Military service members protect the nation, and, in turn, some aspects of their finances are protected by law. In 2003, Congress passed the Servicemembers Civil Relief Act (SCRA), legislation that grants a low cap on credit card interest rates during active duty. However, a recent study found that many service members are not taking advantage of this benefit, resulting in unnecessary financial strain.
The 2022 study from the Consumer Financial Protection Bureau revealed that members of the National Guard and Reserves are not benefiting from the rate reduction benefit for credit cards as often as they could. The study suggests that lack of awareness about the SCRA and the requirement for service members to apply for the benefits are contributing factors to the underutilization of this important financial protection.
To address this issue, a bill was proposed in early 2024 to increase awareness and streamline the application process for SCRA benefits. The Improving SCRA Benefit Utilization Act aims to make it easier for service members to access the savings they are entitled to under the SCRA.
Under the SCRA, interest rates on loans taken out before the date of service cannot exceed 6% for the duration of active duty service. This is a significant benefit considering that credit card interest rates today are often much higher. The SCRA also prevents lenders from retroactively adding interest charges above 6% onto the loan once active duty ends.
Service members eligible for the interest rate reduction benefit include active-duty members of the Air Force, Army, Coast Guard, Marine Corps, and Navy, as well as Reserve members on active duty, National Guard members mobilized under federal orders for more than 30 consecutive days, and active-duty commissioned officers of the Public Health Service or the National Oceanic and Atmospheric Administration.
In addition to the SCRA, the Military Lending Act (MLA) provides further protections for service members and their dependents. The MLA caps the military annual percentage rate (MAPR) of interest at 36% and requires issuers to factor in credit card fees when calculating the MAPR.
Some credit card issuers go above and beyond these protections by offering additional benefits to active service members.
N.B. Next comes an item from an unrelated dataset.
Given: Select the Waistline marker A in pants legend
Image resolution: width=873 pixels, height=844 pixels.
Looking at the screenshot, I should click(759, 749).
These perks can include waived annual fees, waivers on other fees like late fees and balance transfer fees, and interest rates below the 6% cap mandated by the SCRA.
While service members eligible for MLA protections automatically receive those benefits, they must apply for SCRA protections directly with the lender and submit documentation verifying their active-duty period. The onus is on the service member to take action to access these benefits, but the personal finance management office on base can provide assistance and education to those seeking to apply for SCRA benefits.
Overall, understanding the SCRA, MLA, and the policies of credit card issuers can help active military service members access the savings they are entitled to and alleviate financial burdens during their service. By taking advantage of these benefits, service members can ensure they are not paying more interest on loans than necessary and can focus on their important work of protecting the nation.